16. The Plaintiff is requesting this Court create a new obligation upon PIP insurers in this state to provide potentially unlimited additional copies of explanation of benefits forms upon request. It is not within the purview of this Court to create such a new obligation upon PIP insurers in Florida, but within the authority of the legislature to do so if it sees fit. Since 1971 the legislature has not seen fit to impose such an obligation upon this state’s PIP insurers and it is an ultra vires act for this Court to do so. Recently, the 18th Circuit Court, Appellate Division ruled in an analogous situation in New Hampshire Indemnity Insurance Company v. Rural Metro Ambulance a/a/o William Zaniboni, Appellate Case No. 04-72-AP (Fla. 18th Circ. Appellate July 19, 2005). In New Hampshire, the appellate Court reversed the trial Court’s granting of a PIP insured’s healthcare provider’s Motion for Summary Judgment on its declaratory action for production of a PIP Log, declarations page, and policy.

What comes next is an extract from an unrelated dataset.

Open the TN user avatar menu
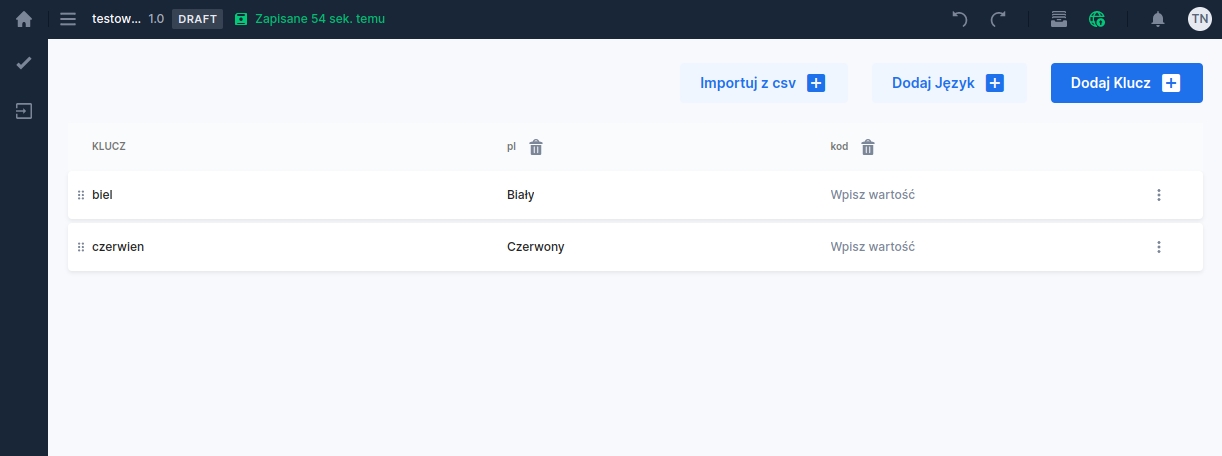This screenshot has width=1222, height=456. [1200, 19]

The appellate Court held that while “sound public policy” might support a requirement that a PIP Log, declarations page, and policy be produced upon presuit request to avoid increased litigation, the fact remains that the legislature chosen not to implement such a requirement in the PIP statute and that there is nothing precluding the legislature from doing so.

17. “When the language of the statute is clear and unambiguous and conveys a clear and definite meaning, there is no occasion for resorting to the rules of statutory interpretation and construction; the statute must be given its plain and obvious meaning.” Holly v. Auld, 450 So.2d 217, 219 (Fla. 1984) citing A.R. Douglass, Inc. v. McRainey, 102 Fla. 1141, 1144, 137 So.2d 157, 159 (Fla. 1931) emphasis added. “It has also been accurately stated that courts of this state are without power to construe an unambiguous statute in a way which would extend, modify, or limit, its express terms or its reasonable and obvious implications. To do so would be an abrogation of legislative power.” Id., emphasis supplied, citing American Bankers Life Insurance of Florida v. Williams, 212 So.2d 777, 778 (Fla. 1st DCA 1968). Here, both Fla. Stat. 627.736(4)(b) and (6)(d) are clear on their face and must therefore be given their plain and obvious meaning.

18. Accordingly, this Court will not read into those sections of the PIP statute a requirement for a PIP insurer to produce additional copies of explanation of benefits forms once they were initially provided pursuant to the PIP statute. Otherwise, would be an abrogation of legislative power and the legislature has thus far chosen not to implement that requirement.

WHEREFORE, for the reasons stated above, the Defendant’s Motion for Summary Judgment and for 57.105 Fees is hereby GRANTED with the Court reserving jurisdiction on the issue of the Defendant’s attorney’s fees and costs.